**Work request**: From the first record to the last, write each one out again exactly.

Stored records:
——
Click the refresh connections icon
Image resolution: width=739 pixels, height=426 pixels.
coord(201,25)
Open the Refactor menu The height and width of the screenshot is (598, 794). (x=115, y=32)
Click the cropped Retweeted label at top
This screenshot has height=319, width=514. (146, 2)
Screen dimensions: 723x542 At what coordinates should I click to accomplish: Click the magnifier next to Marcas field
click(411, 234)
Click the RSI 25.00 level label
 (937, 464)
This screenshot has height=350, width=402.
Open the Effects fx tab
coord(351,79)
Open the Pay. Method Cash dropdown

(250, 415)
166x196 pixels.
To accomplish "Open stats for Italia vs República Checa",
——
**Solution to this problem**:
Click the refresh connections icon
Image resolution: width=739 pixels, height=426 pixels.
coord(201,25)
Open the Refactor menu The height and width of the screenshot is (598, 794). (x=115, y=32)
Click the cropped Retweeted label at top
This screenshot has height=319, width=514. (146, 2)
Screen dimensions: 723x542 At what coordinates should I click to accomplish: Click the magnifier next to Marcas field
click(411, 234)
Click the RSI 25.00 level label
 (937, 464)
This screenshot has height=350, width=402.
Open the Effects fx tab
coord(351,79)
Open the Pay. Method Cash dropdown

(250, 415)
166x196 pixels.
To accomplish "Open stats for Italia vs República Checa",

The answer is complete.